Manic Depression and Easter
Just finished reading this week's People magazine.
People, the tenth largest magazine in circulation in the U.S. (as of 2010) is an interesting amalgamation of feel good human interest stories, heartbreak (both serious and stupid), celebrity gossip, and just a touch of trashiness. Throw is some fashion and food, and it is a magazine with a wide angle and a larger audience.
My dream one day is to have a picture of me coming out a Starbucks with my grande in People. Then I know I have made it.
This week's issues has Catherine Zeta-Jones on the cover and the article about her details her battle with Bipolar Depression II. Also in this week's mag--which could be titled the Depression Issue--is the story of teen singer and Disney star Demi Lovato who has struggled with anorexia and bulimia, and Bipolar clinical depression. Later in the pages, is the story of the Florida military mom who killed her two kids in January, who had chronic depression.
Finally, there was brief blurb and picture about author David Foster Wallace who committed suicide in 2008. If you have the interest and the time and the soul strength for it, you can read this article about him and his depression from the New Yorker--the verbose literary hard-stuff anti-thesis to People's soda pop. People was heavier and harder than usual this week.
We used to get the New Yorker free when Lina was in marketing, and I tell you, I had real mixed emotions when that weekly publication came like a powerful word wave, knocking me over...only to regain my footing, before getting smashed again. As a lover of words, I could not stay away from reading its prose, until I finally got to the place where I just perused the comics, because I had to finish my Dissertation dammit! Then, the New Yorker stopped sending the issues gratis.
As one who works in mental health--that is what school counselors do a good deal of the time behind close doors (do you really think a society that lives like we do could avoid fall-out among the young?), I know that Depression is a very real malady among many. It is not a disorder in one very real sense...it is a normal reaction to an abnormal world. Some seem particularly affected by it, most grapple with it off-and-on. And, the rest who are Depression-free, are in denial.
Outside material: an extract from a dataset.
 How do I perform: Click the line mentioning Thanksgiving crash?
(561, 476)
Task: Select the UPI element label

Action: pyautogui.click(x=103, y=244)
I remember attending a church that where the pastor had a time during the service where he solicited peoples' prayer requests. Most of the time it was for medical issues. In our society it is safe to ask for prayer publicly for a broken toe but not a broken soul. Indeed, one of the lurking issues behind physical illnesses, are the emotional and psychological states that either create or exacerbate or complicate illness. It is not cause-and-effect, but there is linkage. For example, the relationship between cancer and anger has been posited.
The Bible is profoundly realistic about the world that we live in. Although it is easy to stereotype the Scriptures as "Pie in the Sky" it is actually more like "Blood in the Mud." From the Fall, to Cain slaying Abel, to the Old Testament savagery, to Jesus the Christ on the Cross, to the Apocalypse, no honest skeptic can assert the Bible does not present the world as it is. But here is the interesting thing. The Bible also conveys deep hope. The grace of God redeems the mess...He does not just bless it. He transforms it. He brings wholeness out of hopelessness.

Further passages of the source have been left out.